| WHAT NEEDS TO BE DONE |
Wherever a line of the data contains "will", copy that line.

◆ ◆ ◆ ◆ ◆

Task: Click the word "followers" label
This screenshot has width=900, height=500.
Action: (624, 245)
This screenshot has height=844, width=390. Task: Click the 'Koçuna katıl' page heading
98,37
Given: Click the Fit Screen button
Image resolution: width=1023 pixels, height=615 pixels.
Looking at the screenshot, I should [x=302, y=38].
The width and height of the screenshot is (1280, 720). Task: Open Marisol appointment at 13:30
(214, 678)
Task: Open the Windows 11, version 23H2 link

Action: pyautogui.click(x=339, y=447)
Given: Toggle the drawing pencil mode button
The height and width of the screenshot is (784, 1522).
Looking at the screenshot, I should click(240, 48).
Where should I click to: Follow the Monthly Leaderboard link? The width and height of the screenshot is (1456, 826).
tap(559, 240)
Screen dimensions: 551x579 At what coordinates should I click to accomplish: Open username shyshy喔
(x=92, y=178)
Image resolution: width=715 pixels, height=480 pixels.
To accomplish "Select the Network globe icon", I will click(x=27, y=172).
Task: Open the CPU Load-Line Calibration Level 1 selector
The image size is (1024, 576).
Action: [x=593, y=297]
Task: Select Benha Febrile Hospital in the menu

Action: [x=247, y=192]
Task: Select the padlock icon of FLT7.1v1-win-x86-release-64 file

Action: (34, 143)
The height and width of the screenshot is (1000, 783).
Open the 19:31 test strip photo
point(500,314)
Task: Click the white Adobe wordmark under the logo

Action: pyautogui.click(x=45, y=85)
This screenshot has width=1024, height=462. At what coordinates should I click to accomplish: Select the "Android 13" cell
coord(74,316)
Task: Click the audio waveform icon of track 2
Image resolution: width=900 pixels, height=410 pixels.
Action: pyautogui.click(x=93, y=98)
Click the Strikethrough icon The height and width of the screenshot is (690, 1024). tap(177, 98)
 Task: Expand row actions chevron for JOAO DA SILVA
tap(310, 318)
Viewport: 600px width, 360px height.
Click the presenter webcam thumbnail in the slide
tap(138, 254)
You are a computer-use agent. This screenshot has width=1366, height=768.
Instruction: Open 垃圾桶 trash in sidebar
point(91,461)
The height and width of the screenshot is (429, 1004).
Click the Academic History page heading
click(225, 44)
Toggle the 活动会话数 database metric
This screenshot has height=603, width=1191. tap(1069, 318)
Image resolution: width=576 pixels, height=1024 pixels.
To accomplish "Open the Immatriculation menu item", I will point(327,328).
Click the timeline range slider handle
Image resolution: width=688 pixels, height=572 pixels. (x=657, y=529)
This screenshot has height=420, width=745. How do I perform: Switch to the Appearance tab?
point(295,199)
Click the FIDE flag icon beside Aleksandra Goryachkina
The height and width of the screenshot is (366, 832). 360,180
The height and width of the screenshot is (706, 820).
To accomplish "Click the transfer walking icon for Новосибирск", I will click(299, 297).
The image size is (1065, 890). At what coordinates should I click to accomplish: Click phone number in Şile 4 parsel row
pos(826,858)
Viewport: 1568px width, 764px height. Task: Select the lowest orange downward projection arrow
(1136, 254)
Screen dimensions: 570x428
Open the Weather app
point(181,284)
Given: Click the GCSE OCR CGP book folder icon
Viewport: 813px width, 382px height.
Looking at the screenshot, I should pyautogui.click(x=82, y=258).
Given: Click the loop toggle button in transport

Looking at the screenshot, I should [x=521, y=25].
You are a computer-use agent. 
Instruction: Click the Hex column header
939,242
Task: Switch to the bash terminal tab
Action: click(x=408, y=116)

◆ ◆ ◆ ◆ ◆

| WRITTEN ANSWER |
To accomplish "Select the Network globe icon", I will click(x=27, y=172).
To accomplish "Open the Immatriculation menu item", I will point(327,328).
To accomplish "Click the transfer walking icon for Новосибирск", I will click(299, 297).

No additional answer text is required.